The unseen Dom women

#1 Nov 24th, 2017, 22:04
Join Date:
Dec 2008
In the land of awesomeness
  • aarosh is offline

Simple Chaudhary at her home. Photographs by Priyanka Parashar/Mint

Khushi Chaudhary sits cross-legged with her deep-green ankle-length skirt tucked between her legs as she grinds a crayon into the ground pensively. It is recess time in school and she is sitting on the road that frames the institution’s lawns.

“I wish I was a boy,” says the 13-year-old. Khushi belongs to a low-caste community of corpse-burners, called the Doms, in Varanasi. Currently in class VII, she has one more year before her parents pull her out of school. “I cannot study beyond class VIII. My parents have only one goal set for me: marriage.”

Like other girls her age in her community, Khushi wakes up at the crack of dawn. She braids her shoulder-length hair into a tight plait and busies herself in helping her mother light the fire and prepare breakfast for the family.
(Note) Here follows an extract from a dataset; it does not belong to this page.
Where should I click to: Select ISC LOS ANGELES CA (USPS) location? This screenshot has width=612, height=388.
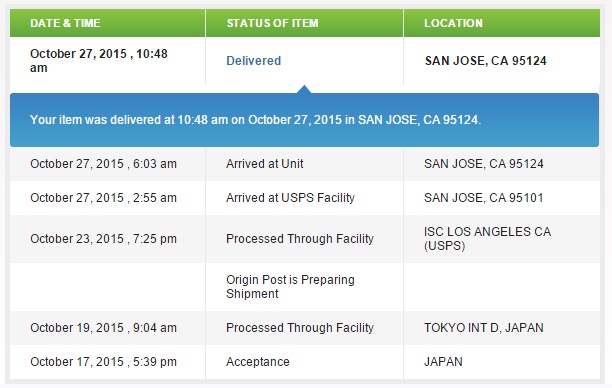(x=487, y=238)
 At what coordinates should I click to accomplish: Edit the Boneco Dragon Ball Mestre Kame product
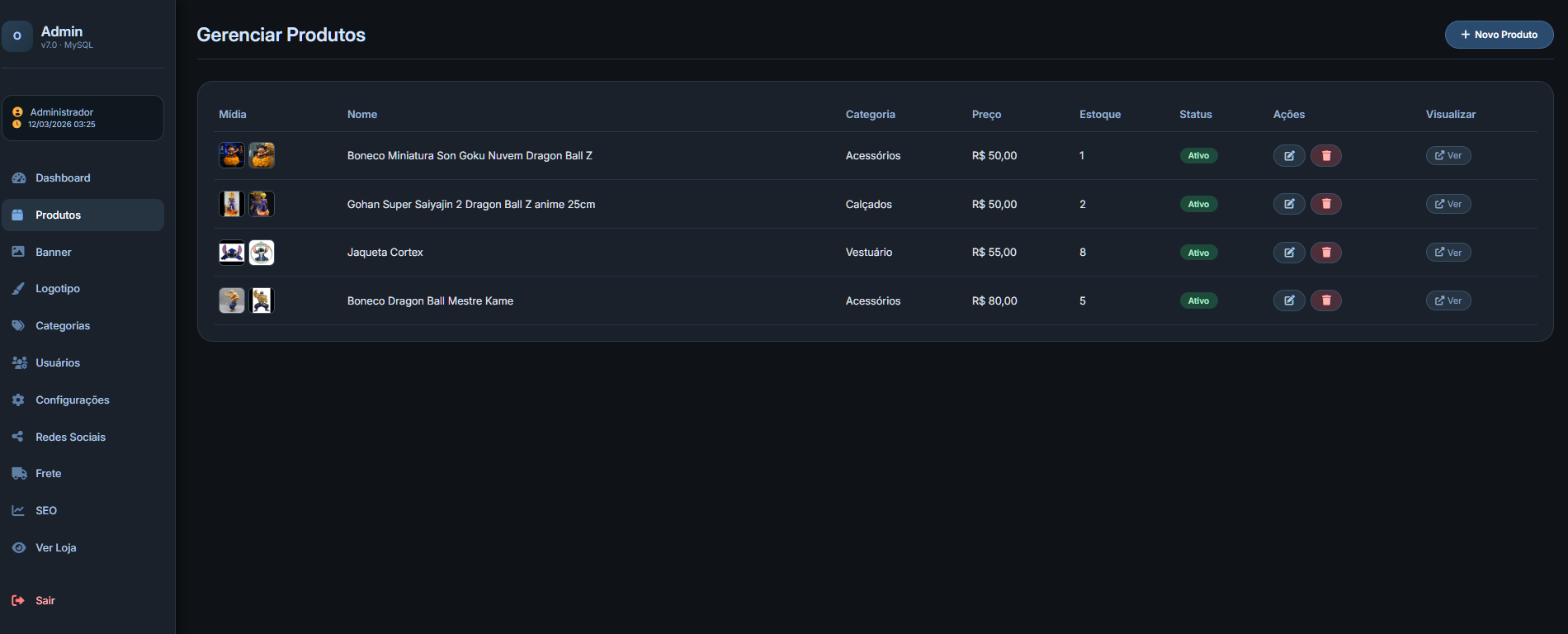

Her father sleeps on a wooden bed that occupies half of their small 9x9ft home. Her three brothers sleep on the floor. While the boys are allowed to sleep in, Khushi kneads the dough to roll out chapattis to be cooked on a griddle. The kitchen is a makeshift room on the terrace, which is also where Khushi and her mother sleep.

She cleans the utensils before getting ready for school. Her classes begin at 8am and end at noon. When she returns home, she quickly washes her face and fills water in a bucket, which she will throw across the floor of the house and clean with a bristled broom.

In the city of Varanasi, the Doms are a poor community that by tradition are bound socially and professionally to burn the dead. The men work at Manikarnika ghat and Harishchandra ghat—two of the city’s open cremation grounds. The former is considered to be the holiest, and an important cremation ground for devout Hindus. At the age of 12, the community’s boys are trained to lay the corpses on wooden pyres and set them alight using a long bamboo stick. Amidst rows of decomposing bodies, burning pyres and insufferable heat, the Dom men work for hours at a stretch. They numb their senses by drinking copious amounts of alcohol and smoking cheap ganja. In this community, the men are the breadwinners. While they are at liberty to roam the streets, their women remain out of sight, confined within the walls of their home.